Des gardes forestiers arrêtés pour braconnage au sein d’une réserve naturelle qui applique une politique de ‘tirer pour tuer’

Les gardes forestiers du parc national de Kaziranga, en Inde, sont armés et encouragés à exécuter sommairement les intrus dans la réserve.

Les gardes forestiers du parc national de Kaziranga, en Inde, sont armés et encouragés à exécuter sommairement les intrus dans la réserve.
© Survival

Quatre membres du personnel du Parc National Indien, récemment visité par le prince William et Kate Middleton, ont été arrêtés car soupçonnés de braconnage de rhinocéros.

Les autorités nationales ont ouvert une enquête sur les liens existants entre les gardes forestiers de Kaziranga – qui sont armés et encouragés à tirer à vue sur les braconniers – et les réseaux internationaux de braconnage. Ces arrestations ont eu lieu quelques semaines après que Survival a révélé la mort de 62 personnes en tout juste 9 ans dans cette réserve, abattues par les gardes forestiers au nom de la politique brutale du ‘tirer pour tuer’.

Les arrestations soulèvent des questions quant à la cohérence d’une politique militarisée de conservation de la vie sauvage, qui peut mener à l’implication des gardes dans le braconnage et à des violations des droits humains.

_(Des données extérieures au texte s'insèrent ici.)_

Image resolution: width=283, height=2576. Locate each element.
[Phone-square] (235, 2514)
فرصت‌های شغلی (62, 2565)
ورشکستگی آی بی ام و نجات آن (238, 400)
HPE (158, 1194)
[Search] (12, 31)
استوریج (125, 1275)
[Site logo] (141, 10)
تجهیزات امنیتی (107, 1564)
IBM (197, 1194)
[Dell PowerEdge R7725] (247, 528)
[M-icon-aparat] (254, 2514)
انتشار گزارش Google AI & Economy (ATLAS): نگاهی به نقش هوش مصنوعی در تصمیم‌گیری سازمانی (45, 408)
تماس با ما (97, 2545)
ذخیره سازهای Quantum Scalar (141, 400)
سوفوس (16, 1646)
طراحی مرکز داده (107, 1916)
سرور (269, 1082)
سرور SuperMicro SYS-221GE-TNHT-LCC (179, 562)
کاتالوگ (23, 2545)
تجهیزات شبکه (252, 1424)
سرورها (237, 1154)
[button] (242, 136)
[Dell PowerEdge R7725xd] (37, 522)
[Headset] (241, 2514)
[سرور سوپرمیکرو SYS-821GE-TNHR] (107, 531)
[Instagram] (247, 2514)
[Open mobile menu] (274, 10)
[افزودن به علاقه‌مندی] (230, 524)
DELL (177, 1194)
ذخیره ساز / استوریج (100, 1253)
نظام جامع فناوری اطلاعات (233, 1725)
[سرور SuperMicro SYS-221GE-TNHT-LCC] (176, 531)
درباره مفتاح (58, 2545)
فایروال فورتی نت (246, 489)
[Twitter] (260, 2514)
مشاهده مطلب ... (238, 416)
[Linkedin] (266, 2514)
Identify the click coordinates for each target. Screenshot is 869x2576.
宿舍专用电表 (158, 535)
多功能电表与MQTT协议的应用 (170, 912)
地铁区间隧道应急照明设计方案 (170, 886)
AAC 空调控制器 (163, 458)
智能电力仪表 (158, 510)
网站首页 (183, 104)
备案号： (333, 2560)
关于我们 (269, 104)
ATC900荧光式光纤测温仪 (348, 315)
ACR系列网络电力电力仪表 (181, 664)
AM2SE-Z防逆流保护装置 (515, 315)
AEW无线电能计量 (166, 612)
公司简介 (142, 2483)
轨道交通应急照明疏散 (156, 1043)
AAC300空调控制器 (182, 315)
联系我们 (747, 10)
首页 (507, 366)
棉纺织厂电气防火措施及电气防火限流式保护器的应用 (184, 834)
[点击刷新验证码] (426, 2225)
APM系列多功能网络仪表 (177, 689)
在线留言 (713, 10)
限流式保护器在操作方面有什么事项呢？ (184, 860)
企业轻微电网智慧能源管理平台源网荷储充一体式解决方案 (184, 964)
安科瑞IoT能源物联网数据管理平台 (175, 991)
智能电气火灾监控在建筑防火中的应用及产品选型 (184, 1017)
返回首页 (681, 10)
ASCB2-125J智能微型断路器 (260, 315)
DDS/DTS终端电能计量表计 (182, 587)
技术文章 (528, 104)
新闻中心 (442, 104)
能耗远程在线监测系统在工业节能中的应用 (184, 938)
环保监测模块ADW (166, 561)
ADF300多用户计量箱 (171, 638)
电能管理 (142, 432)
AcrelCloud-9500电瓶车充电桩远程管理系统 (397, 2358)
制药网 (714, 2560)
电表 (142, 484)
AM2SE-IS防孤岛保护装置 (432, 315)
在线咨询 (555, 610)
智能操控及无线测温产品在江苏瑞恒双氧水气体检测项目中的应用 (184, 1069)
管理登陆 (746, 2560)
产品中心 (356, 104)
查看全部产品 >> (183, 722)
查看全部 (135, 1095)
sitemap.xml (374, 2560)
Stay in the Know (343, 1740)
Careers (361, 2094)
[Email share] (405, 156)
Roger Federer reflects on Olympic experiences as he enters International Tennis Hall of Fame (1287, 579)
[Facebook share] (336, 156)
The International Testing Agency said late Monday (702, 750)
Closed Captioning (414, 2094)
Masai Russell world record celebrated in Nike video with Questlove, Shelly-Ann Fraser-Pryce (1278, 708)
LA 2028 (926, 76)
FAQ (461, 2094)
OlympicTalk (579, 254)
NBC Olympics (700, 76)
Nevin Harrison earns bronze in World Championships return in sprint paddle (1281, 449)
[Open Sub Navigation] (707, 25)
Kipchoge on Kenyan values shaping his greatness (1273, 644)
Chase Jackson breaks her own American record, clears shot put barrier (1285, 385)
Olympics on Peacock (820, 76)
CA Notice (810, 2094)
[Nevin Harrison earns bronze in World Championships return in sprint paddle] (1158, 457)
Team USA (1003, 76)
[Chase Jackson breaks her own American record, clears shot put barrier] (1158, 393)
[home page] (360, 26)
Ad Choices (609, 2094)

Les populations locales, dont un bon nombre sont des peuples autochtones illégalement expulsés de leurs territoires pour créer cette réserve, confirment que des membres de leur tribu ont été tués en entrant dans le parc à la recherche de bétail errant ou pour ramasser du bois. D’autres attestent que certains sont assassinés pour couvrir l’échec des gardes forestiers qui ne parviennent à arrêter les véritables braconniers – souvent des criminels à la solde de fonctionnaires corrompus.

Kaziranga est tristement célèbre pour ses politiques anti-braconnage particulièrement répressives. Un rapport de 2014, réalisé par le directeur du parc, a précisé que neuf braconniers assassinés durant une année n’était ‘pas suffisant’. Ce rapport comprend également des maximes : ‘obéir ou mourir’ et ‘ne jamais permettre une entrée non autorisée (Tuer les indésirables)’.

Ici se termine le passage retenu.